Student Spotlight: Amalia Perez '18

Name: Amalia Perez '18

Concentration: Political Science and Development Studies

Hometown: Washington, DC

What is your approach to learning about Latin America?

I am really trying to incorporate my interests in international development, journalism, the political economy of the development Latin America in one. In that vein, over the summer, I will be interning at the Inter-American Development Bank (IADB) office in Buenos Aires. I am excited for it because I think it will help complement my localized understanding of Central America with a top-down approach to South America's "Cono sur", in pursuit of a holistic understanding of Latin America's unprecedented regional diversity and country-specific political economies.

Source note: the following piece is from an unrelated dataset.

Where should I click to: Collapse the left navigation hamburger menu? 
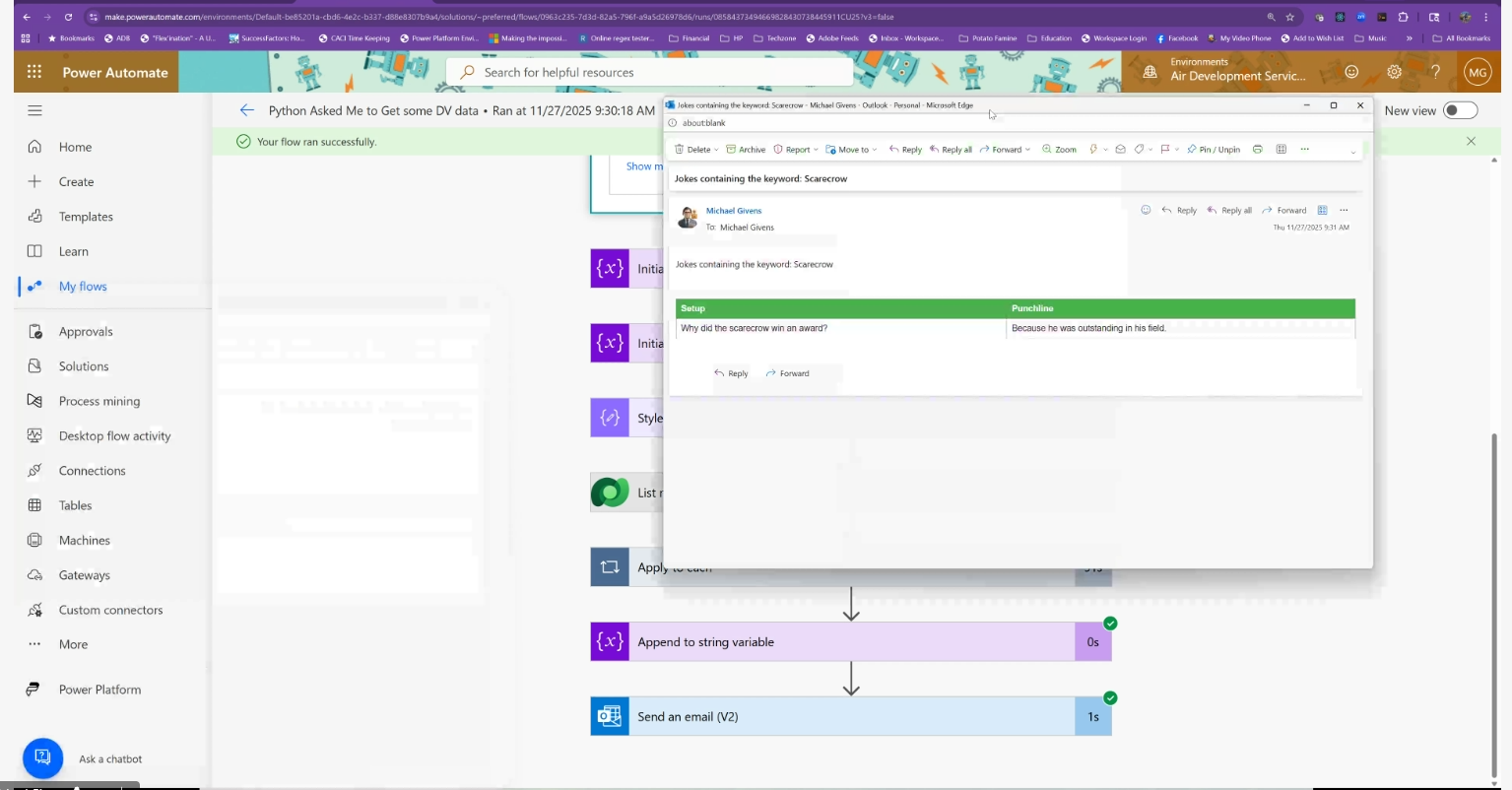pyautogui.click(x=34, y=110)

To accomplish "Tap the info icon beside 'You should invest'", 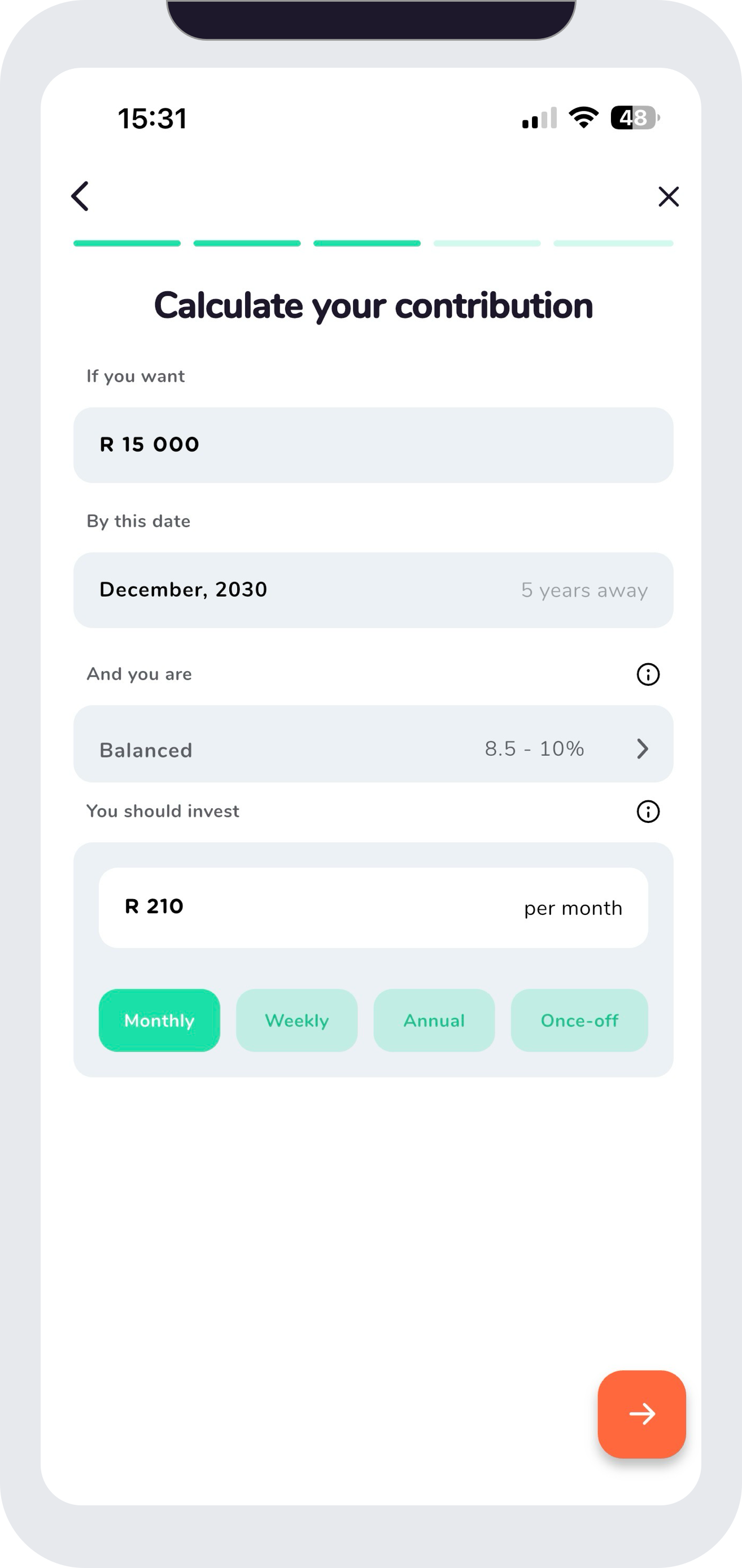I will [x=648, y=812].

At the end of my summer I will also be heading to Ecuador with Hugo Lucitante, a Cofan indigenous member who currently attends Brown. Together with some other Brown students, we started the Cofan Brown Student Alliance. This semester we are doing an independent study through which we have been learning about the Cofan people and their history and stories of resistance. Over the summer we hope to start a cultural preservation project and we will be aiming to get their language written down in its entirety. Currently, because their language is not written, they face a lot of obstacles in obtaining a formal education.

It seems very paradoxical to be working with the IABD and then going to Ecuador with the Cofan for two weeks, but I think this implies my commitment to understand issues on macro development processes with a complementary understanding of the micro.